On Thu, Jun 15, 2017 at 03:40:40PM +0100, Peter Maydell wrote:
> On 14 June 2017 at 12:54, Paolo Bonzini <pbonz...@redhat.com> wrote:
> > I think the various bindings and rates could be refreshed as devices are
> > migrated.  This assumes that the device migration order is okay
> > according to the clock tree, that is if you have three devices X/Y/Z and
> > five clocks a/b/c/d/e/f:
> >
> >   fixed-clock
> >     |     |
> >    X:a   X:b
> >     |     |    \
> >    Y:c   Y:d      Z:e
> >           |
> >          Z:f
> >
> > you could do this:
> >
> > - migrate X
> >   - retrieve the PLL ratios for a and b's bound clocks (if the ratio
> >     is variable, otherwise no need for this)
> >   - in the post_load callback, bind a and b to the fixed-clock
> >     (if the binding is variable, otherwise no need for this)
> > - migrate Y
> >   - retrieve the PLL ratio for d's bound clocks (if the ratio
> >     is variable, otherwise no need for this)

■ SUPPLIED DATA:
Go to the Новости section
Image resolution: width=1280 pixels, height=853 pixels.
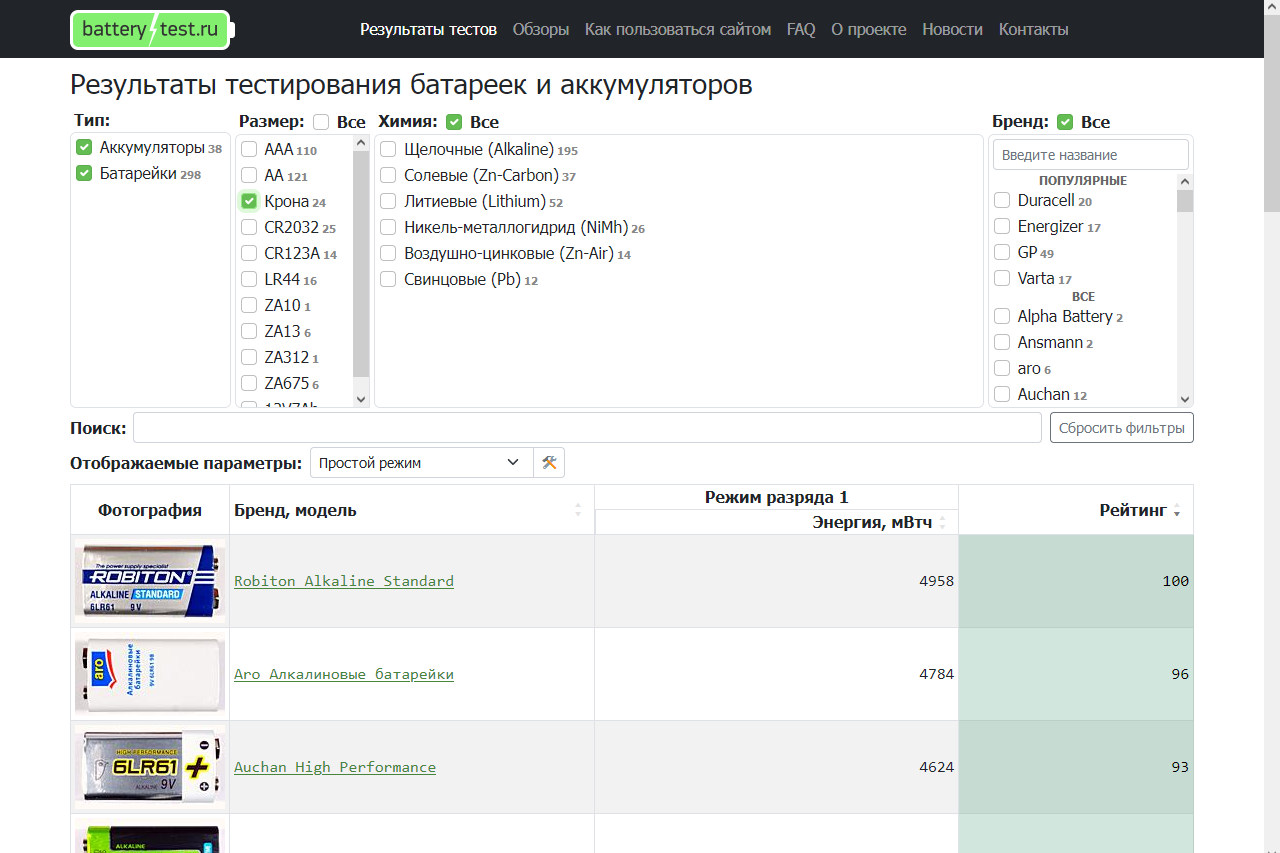[952, 29]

■ PROBLEM TO WORK ON:
In the mailing-list excerpt about clock migration, list every label in the tree diagram that joins a device letter and a clock letter with a colon.

■ RESULT FOR THIS TASK:
X:a, X:b, Y:c, Y:d, Z:e, Z:f